Pouco Doce e muita Travessura


A noite de 31 de outubro, é, dizem, das bruxas. Sobretudo na Europa e América, crianças e adultos mascaram-se de fantasmas e outras criaturas imaginárias, esculpem abóboras, pregam sustos e fazem exigências, um “Trick or treat“, doce ou travessura, que é como quem diz: Ou me dás algo com que adocicar a boca ou faço-te “trinta por uma linha”. A moda tem mais expressão nos países anglófonos, mas entre nós, portugueses, tem já muitos adeptos. E todos os anos há mais quem não resista a esta noite de Halloween, que acaba por ser um segundo carnaval para aqueles que não se contentam com os 3 dias de folia. 



Antes do tradicional “Pão por Deus”, na manhã de 1 de novembro, bandos de crianças e também adultos, inspiram-se em filmes de terror, puxam pela criatividade, e envergam as mais horrendas indumentárias, máscaras assustadoras que “dão vida” a bruxas, vampiros, demónios e toda a espécie de almas penadas. O Halloween do “Trick or treat”- “Doce ou Travessura” vem assim substituindo nos últimos anos, os périplos mais inocentes e menos temerários, só destinados aos mais pequenos, que percorriam a vizinhança pedindo o bolinho ou o pão, sempre na esperança de que algumas guloseimas também lhes caíssem no saco.
No Bombarral, o Teatro Eduardo Brazão, abriu as portas de um inferno mais ou menos ao estilo de Dante e mais de uma centena de pessoas de várias faixas etárias percorreram os corredores do edifício, que por coincidência, foi construído sobre um cemitério. (Caixa)

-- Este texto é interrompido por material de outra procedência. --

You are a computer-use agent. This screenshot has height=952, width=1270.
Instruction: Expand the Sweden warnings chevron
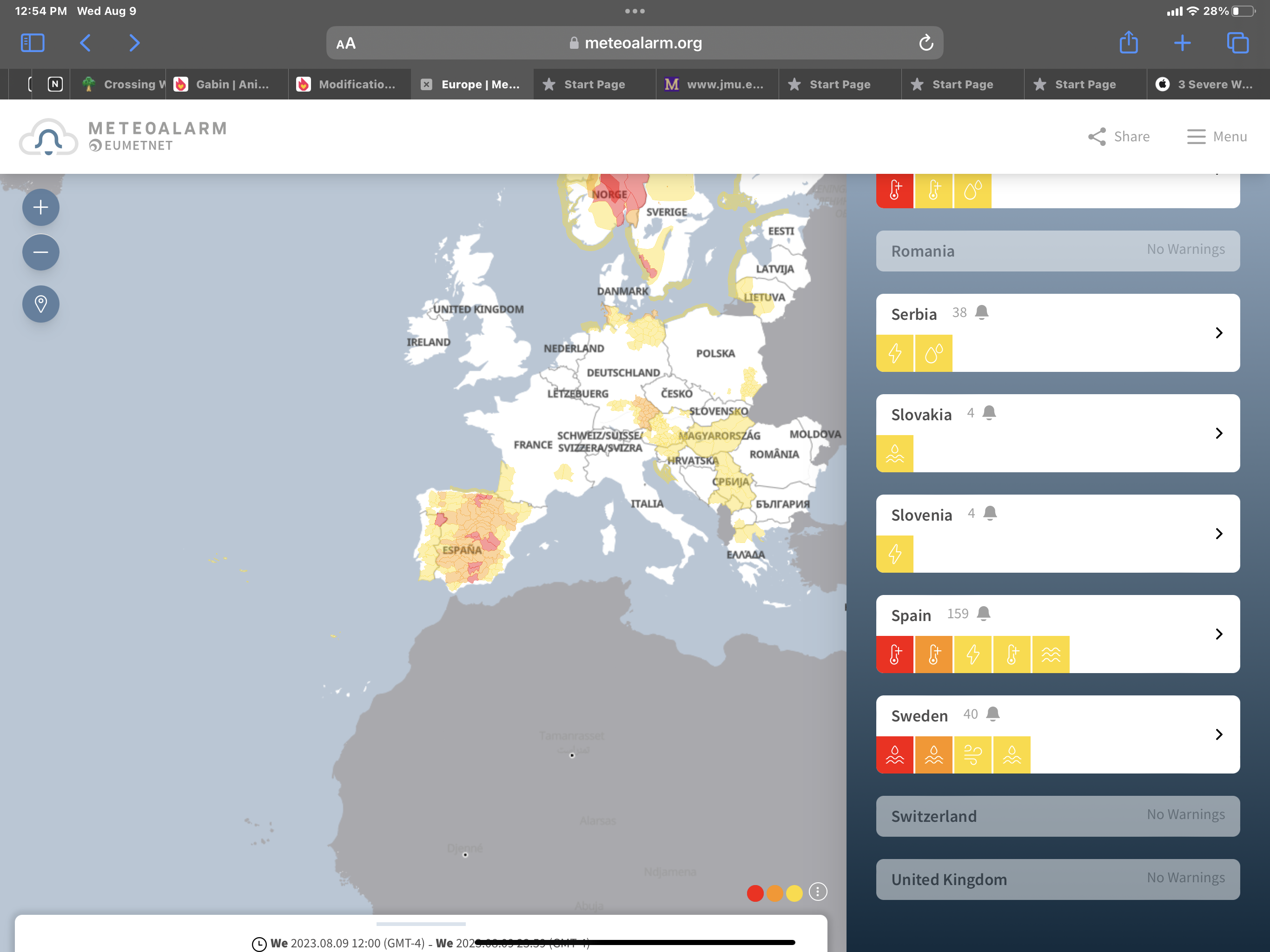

O teatro ficou assombrado, os fantasmas ganharam vida, as bruxas saíram à rua e os vampiros saltaram do caixão. O universo fantástico e paranormal emergiu assim na noite mais assustadora do ano, em que se pregaram partidas e contaram histórias de terror.

A quarta edição da “Halloween Walk 4 Fun”, juntou mais de 600 pessoas numa organização do Clube Desportivo do Bombarral, que contou com a parceria do Teatro Eduardo Brazão e da Escola Básica e Secundária Fernão do Pó. Para tornar a noite ainda mais dinâmica, foi criado um peddy paper, com paragem em vários locais como os Claustros do Palácio Gorjão. Uma noite em cheio que envolveu a comunidade e várias associações como o Clube Desportivo do Bombarral, o Rotary Club, o Run Team, entre outros.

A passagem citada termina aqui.